11/08/2023

デッドリフトの踏み込み技術

デッドリフトの踏み込み技術についての記事です。明確に解説している記事や動画を見たことがないので解説します。

踏み込みの瞬間の意識としては下図です。胸を上げる+尻を下に押し込む





膝を伸ばして胸も尻も同時に上にいくイメージだと、膝が抜けて、背中とハムストリングスを使ってぶっこ抜く感じになります。腰が危ない。

逆に、深くしゃがみこんでスクワット的に立ち上がるイメージだと、膝が前にでてバーの軌道がおかしくなります。あと胸を下げると、肘が曲がって腕が実質的に短くなり、挙上に不利になります。




尻を下に押し込む力を加える際、そのままだと膝が前に出て、尻が下がります。それだと踏み込みの力が逃げてしまいます。

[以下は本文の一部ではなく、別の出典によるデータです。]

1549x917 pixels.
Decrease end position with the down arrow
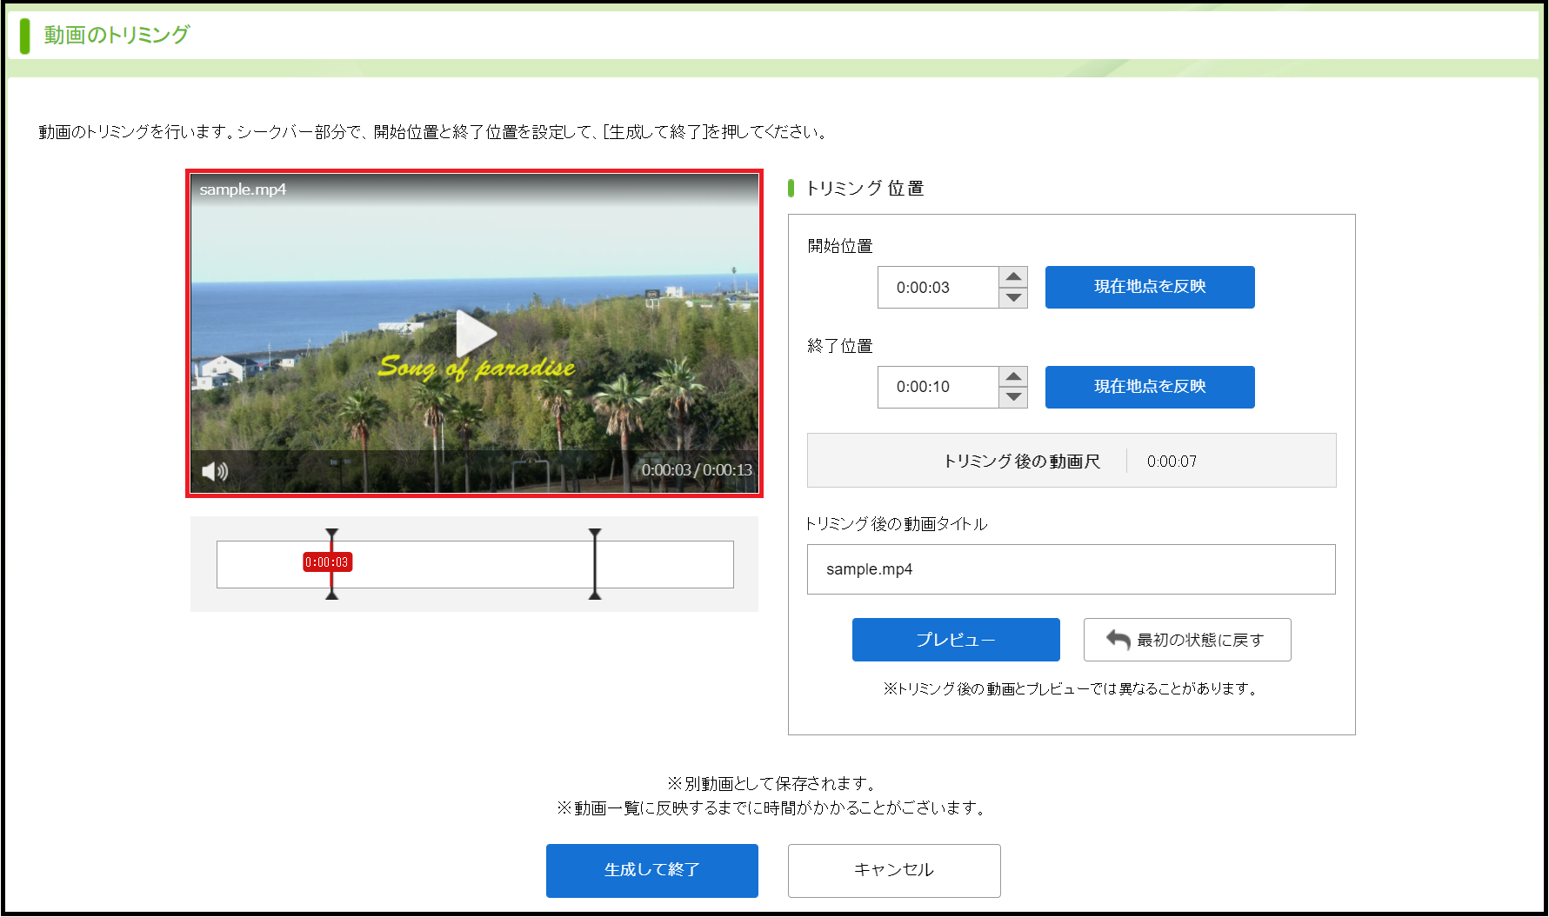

そこで膝の空間位置を固定します。正確には、挙上が進むに連れて膝の位置は少しずつ後ろに移動しますが、踏み込みの力を逃さないように膝を固定するイメージでやります。スポーツで言う「壁を作る」動作です。サッカーのシュートの軸足の踏み込みや、野球やゴルフのスイング動作で身体が流れないようにする、といった場面での身体の使い方です。こうすることで踏み込みの力を挙上に利用できるようになります。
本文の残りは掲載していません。